Gomez has since moved on to more “mature roles” and recently explained why her next career venture — Netflix’s Thirteen Reasons Why — hits so close to home for her. In a recent interview with The New York Times, Gomez said she wanted to adapt author Jay Asher’s YA novel Thirteen Reasons Why — the story of a young woman who commits suicide, but leaves behind 13 cassette tapes for all the people who contributed to her death — into a show because she related to the lead character.
“I think [Asher] understood that I knew what it meant to be bullied. I went to the biggest high school in the world, which is the Disney Channel,” Gomez, 24, shared about her early days as a child actor. “And my mom had a lot of history dealing with [bullying]. I heard her stories growing up. She’s very open about it.”
The “Kill ‘Em with Kindness” singer’s mother, Mandy Teefey, discovered the book while browsing Barnes & Noble and was compelled by the deep embed in the hellscape of lust, envy, secrecy, and despair known as high school and social media.
“When I was on Wizards of Waverly Place, we didn’t have social media really. Twitter had just begun,” Gomez continued. “Every Friday, I’d get to do a live taping in front of all these little kids and make their life. That’s when I was the happiest. Then, as I got older, I watched it go from zero to a hundred. So I’m actually glad it took us this long to create this project because it’s so relevant now.”

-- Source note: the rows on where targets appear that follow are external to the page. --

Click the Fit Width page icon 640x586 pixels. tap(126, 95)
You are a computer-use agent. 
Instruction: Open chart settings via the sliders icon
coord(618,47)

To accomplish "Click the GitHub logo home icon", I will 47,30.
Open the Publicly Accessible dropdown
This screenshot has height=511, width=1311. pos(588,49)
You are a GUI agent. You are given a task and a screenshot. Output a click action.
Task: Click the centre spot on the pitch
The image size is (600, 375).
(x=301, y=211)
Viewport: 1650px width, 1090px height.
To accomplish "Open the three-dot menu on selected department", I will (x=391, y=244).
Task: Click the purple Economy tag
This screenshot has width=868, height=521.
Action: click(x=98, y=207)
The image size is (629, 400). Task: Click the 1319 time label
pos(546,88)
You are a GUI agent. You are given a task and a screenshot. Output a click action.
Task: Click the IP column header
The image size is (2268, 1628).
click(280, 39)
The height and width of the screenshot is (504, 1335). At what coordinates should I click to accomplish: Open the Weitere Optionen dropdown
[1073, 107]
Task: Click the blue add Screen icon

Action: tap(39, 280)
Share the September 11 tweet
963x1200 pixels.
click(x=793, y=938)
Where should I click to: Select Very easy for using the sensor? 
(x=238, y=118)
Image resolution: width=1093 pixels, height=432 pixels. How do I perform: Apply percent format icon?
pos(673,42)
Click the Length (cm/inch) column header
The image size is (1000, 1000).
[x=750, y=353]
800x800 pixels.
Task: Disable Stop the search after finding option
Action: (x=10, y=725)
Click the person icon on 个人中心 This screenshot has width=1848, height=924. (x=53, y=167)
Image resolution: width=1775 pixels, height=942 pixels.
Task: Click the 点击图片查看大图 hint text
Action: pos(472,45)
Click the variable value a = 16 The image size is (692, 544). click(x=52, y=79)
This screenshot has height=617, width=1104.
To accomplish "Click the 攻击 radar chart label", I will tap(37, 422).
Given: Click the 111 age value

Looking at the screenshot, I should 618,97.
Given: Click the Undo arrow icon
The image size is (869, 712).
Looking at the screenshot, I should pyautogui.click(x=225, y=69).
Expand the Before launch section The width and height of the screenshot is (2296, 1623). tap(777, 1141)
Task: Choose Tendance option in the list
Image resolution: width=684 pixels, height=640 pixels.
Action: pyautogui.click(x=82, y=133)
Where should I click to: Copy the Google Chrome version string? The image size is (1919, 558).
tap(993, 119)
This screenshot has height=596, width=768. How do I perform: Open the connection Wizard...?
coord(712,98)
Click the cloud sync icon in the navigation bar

And even though she currently holds the title of most-followed celebrity on Instagram with over 114 million followers, she admitted that she has to cut herself off from the app due to the negative comments.
“You can’t avoid it sometimes. I delete the app from my phone at least once a week. You fixate on the [negative] ones,” said Gomez, who took a 90-day career hiatus to focus on her lupus diagnosis and anxiety and depression. “They’re not like, ‘You’re ugly.’ It’s like they want to cut to your soul. Imagine all the insecurities that you already feel about yourself and having someone write a paragraph pointing out every little thing — even if it’s just physical.”